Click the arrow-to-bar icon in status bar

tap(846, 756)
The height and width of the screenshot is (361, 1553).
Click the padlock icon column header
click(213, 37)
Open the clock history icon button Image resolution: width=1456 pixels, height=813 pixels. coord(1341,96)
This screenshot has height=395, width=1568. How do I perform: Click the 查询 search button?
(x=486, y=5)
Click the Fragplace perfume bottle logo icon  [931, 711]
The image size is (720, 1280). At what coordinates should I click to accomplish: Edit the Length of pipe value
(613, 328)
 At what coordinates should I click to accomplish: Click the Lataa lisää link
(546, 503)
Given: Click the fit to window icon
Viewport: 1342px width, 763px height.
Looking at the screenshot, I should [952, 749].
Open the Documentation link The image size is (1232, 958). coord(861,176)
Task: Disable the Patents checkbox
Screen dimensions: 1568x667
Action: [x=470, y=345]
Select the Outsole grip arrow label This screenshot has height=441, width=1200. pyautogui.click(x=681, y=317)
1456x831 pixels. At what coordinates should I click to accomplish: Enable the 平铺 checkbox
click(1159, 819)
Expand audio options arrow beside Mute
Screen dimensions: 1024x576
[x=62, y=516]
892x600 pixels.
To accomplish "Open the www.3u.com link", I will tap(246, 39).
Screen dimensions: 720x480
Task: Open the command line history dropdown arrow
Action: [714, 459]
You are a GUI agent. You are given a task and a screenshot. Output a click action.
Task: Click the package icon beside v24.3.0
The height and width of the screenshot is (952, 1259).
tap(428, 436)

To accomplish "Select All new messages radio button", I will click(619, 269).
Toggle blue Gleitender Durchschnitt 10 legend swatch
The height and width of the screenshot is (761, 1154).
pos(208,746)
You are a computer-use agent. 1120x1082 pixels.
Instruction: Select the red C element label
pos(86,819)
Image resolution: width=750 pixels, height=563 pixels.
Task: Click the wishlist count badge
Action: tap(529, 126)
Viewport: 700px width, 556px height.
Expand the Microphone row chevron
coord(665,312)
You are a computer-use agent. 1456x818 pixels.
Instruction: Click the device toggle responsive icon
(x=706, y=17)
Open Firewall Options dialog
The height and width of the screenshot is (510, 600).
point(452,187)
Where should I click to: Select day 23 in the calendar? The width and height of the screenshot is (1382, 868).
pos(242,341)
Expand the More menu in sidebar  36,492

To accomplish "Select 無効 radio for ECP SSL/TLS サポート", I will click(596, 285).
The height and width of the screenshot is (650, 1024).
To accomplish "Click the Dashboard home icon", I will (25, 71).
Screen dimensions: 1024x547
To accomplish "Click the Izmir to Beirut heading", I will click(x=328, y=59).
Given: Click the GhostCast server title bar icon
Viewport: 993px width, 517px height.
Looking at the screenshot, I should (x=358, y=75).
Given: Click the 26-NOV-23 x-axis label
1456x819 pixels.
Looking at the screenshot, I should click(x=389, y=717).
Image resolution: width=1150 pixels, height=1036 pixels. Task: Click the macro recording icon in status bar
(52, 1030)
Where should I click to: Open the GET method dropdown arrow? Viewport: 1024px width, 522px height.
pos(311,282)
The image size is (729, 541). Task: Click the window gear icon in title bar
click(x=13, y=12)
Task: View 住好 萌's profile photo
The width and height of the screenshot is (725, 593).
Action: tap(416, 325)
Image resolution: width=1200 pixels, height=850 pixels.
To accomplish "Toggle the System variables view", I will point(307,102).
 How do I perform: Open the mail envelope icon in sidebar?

**WHAT IS ASKED:**
Reproduce the items verbatim, starting at the first line and ending at the line containing "Action: [714, 459]", with both ends included.

**OUTPUT OF THE TASK:**
Click the arrow-to-bar icon in status bar

tap(846, 756)
The height and width of the screenshot is (361, 1553).
Click the padlock icon column header
click(213, 37)
Open the clock history icon button Image resolution: width=1456 pixels, height=813 pixels. coord(1341,96)
This screenshot has height=395, width=1568. How do I perform: Click the 查询 search button?
(x=486, y=5)
Click the Fragplace perfume bottle logo icon  [931, 711]
The image size is (720, 1280). At what coordinates should I click to accomplish: Edit the Length of pipe value
(613, 328)
 At what coordinates should I click to accomplish: Click the Lataa lisää link
(546, 503)
Given: Click the fit to window icon
Viewport: 1342px width, 763px height.
Looking at the screenshot, I should [952, 749].
Open the Documentation link The image size is (1232, 958). coord(861,176)
Task: Disable the Patents checkbox
Screen dimensions: 1568x667
Action: [x=470, y=345]
Select the Outsole grip arrow label This screenshot has height=441, width=1200. pyautogui.click(x=681, y=317)
1456x831 pixels. At what coordinates should I click to accomplish: Enable the 平铺 checkbox
click(1159, 819)
Expand audio options arrow beside Mute
Screen dimensions: 1024x576
[x=62, y=516]
892x600 pixels.
To accomplish "Open the www.3u.com link", I will tap(246, 39).
Screen dimensions: 720x480
Task: Open the command line history dropdown arrow
Action: [714, 459]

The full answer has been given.